◆ EXERCISE REQUIREMENTS:
Filter the rows below and copy out each line that contains the word "icon".

◆ DATA:

━━━━━━━━━━━━━━━━

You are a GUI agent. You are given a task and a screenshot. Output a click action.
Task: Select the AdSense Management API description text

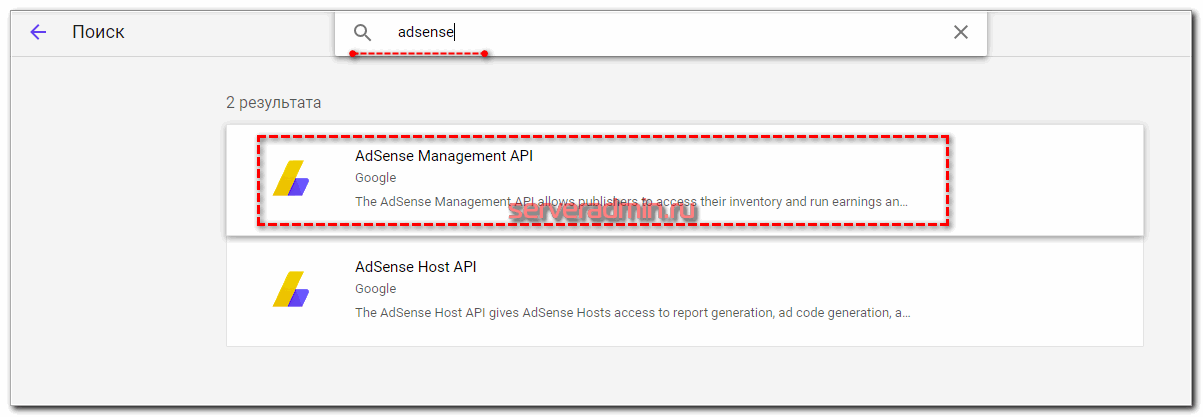tap(631, 202)
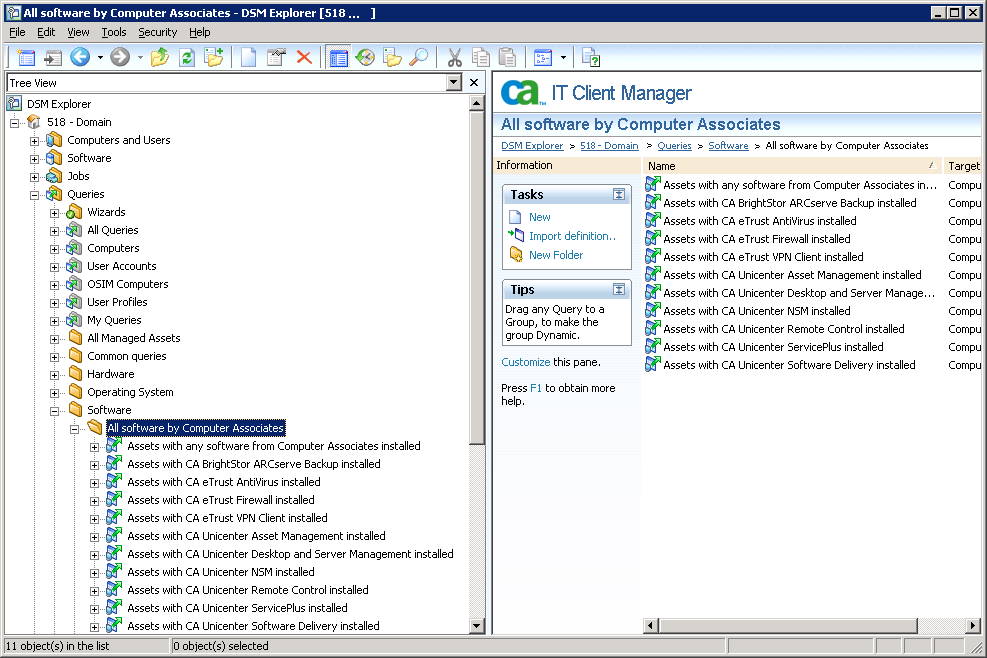Open the Security menu

click(x=157, y=32)
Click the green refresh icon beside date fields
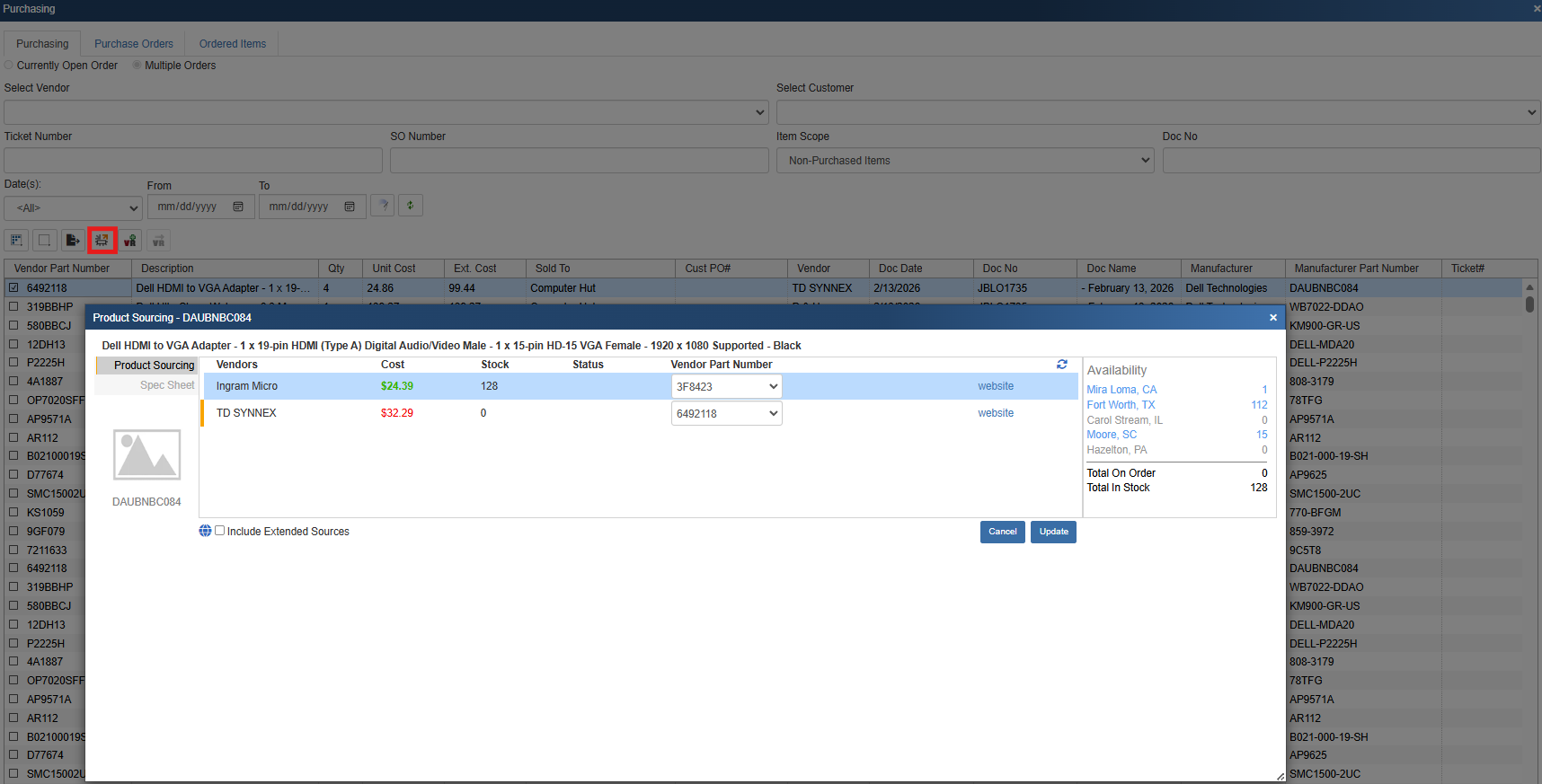This screenshot has width=1542, height=784. (411, 206)
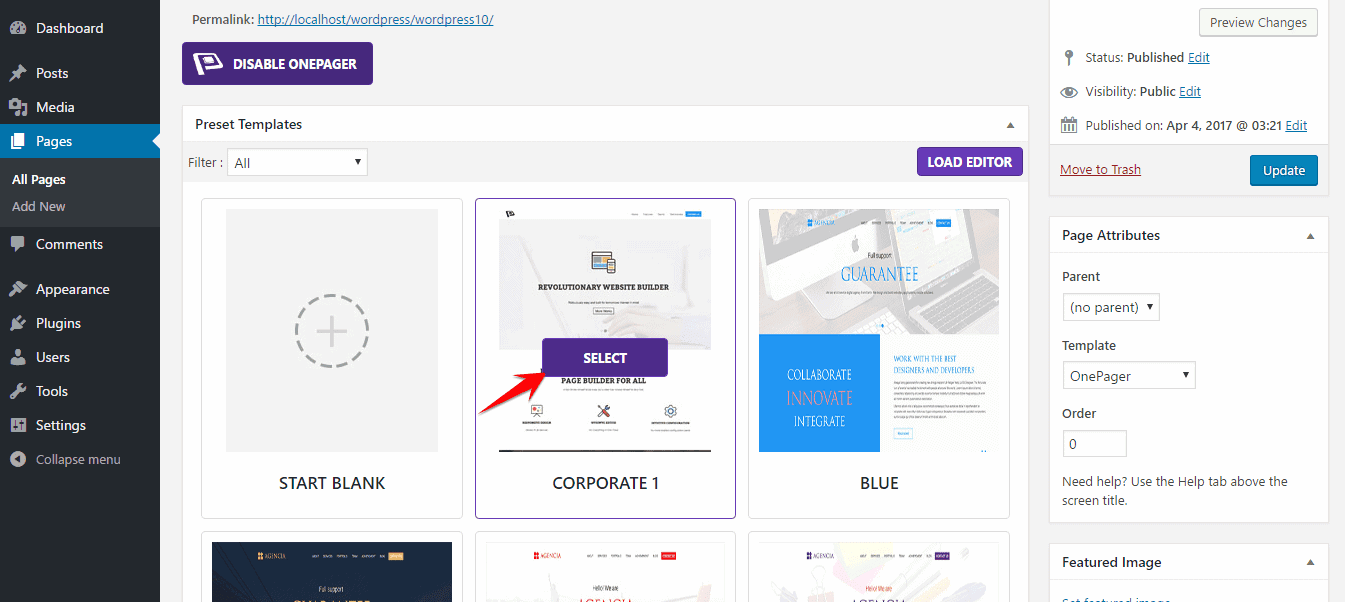
Task: Click the Users person icon
Action: point(18,357)
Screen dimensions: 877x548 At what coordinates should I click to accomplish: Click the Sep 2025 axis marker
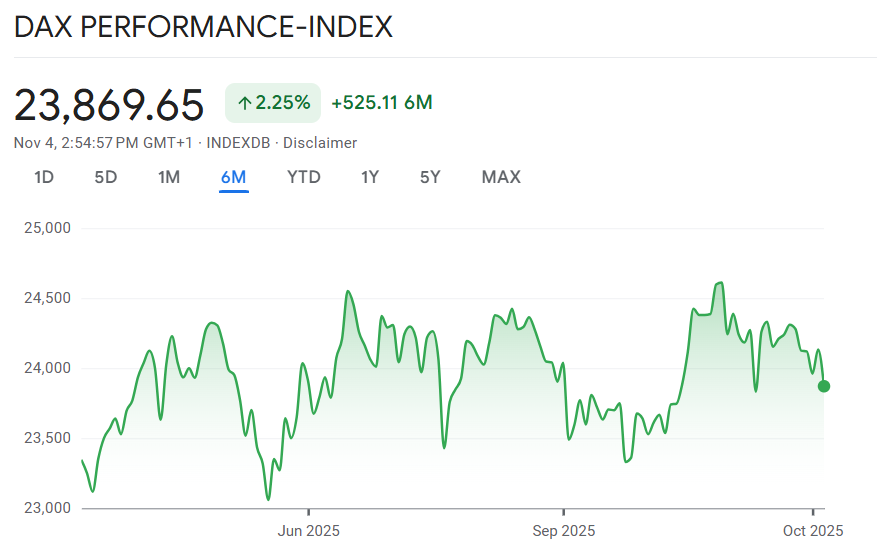coord(563,530)
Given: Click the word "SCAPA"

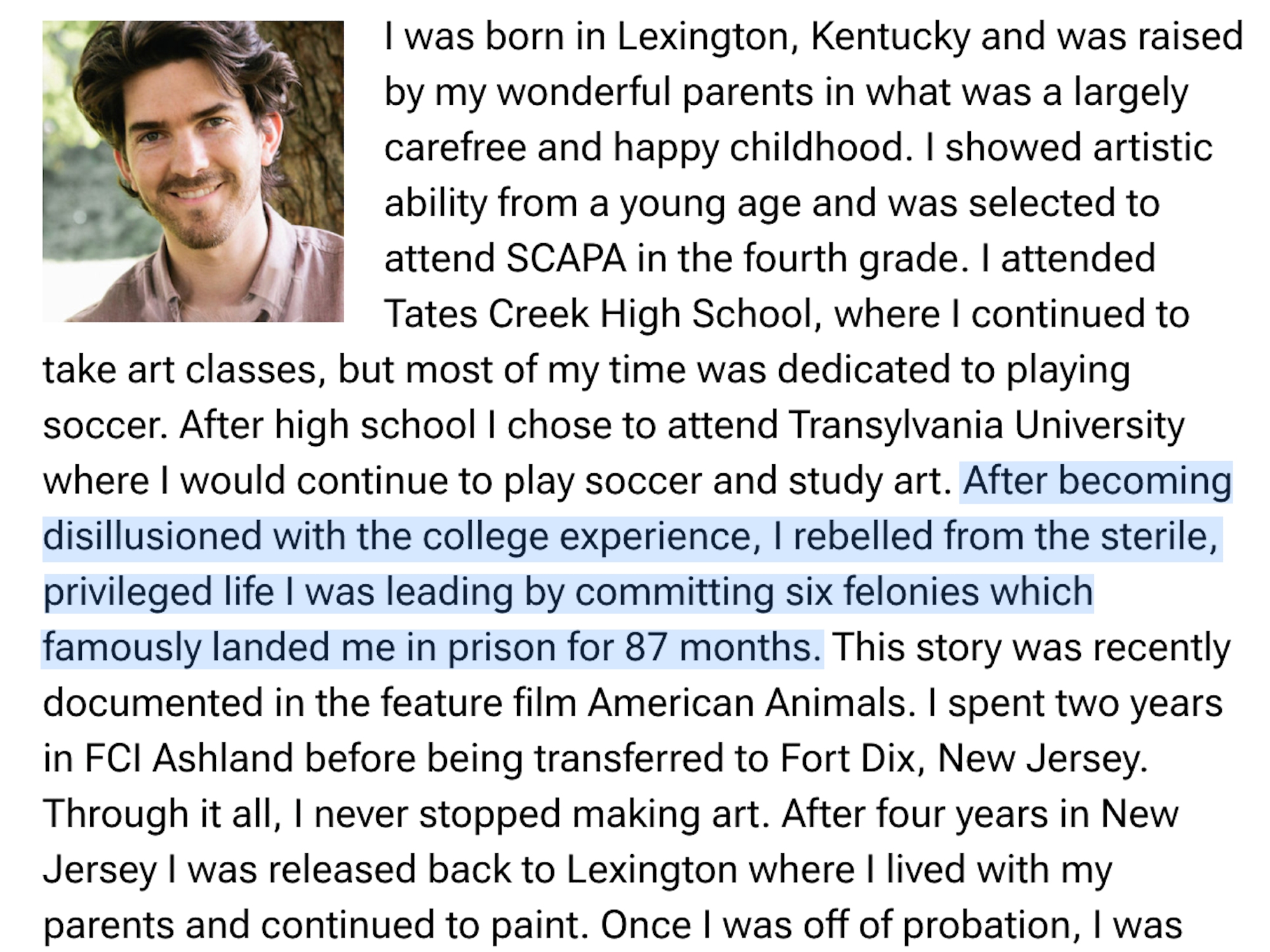Looking at the screenshot, I should 566,258.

━━━━━━━━━━━━━━━━

◆ IN RESPONSE:
Click the green refresh icon beside date fields
Task: Click the Users person icon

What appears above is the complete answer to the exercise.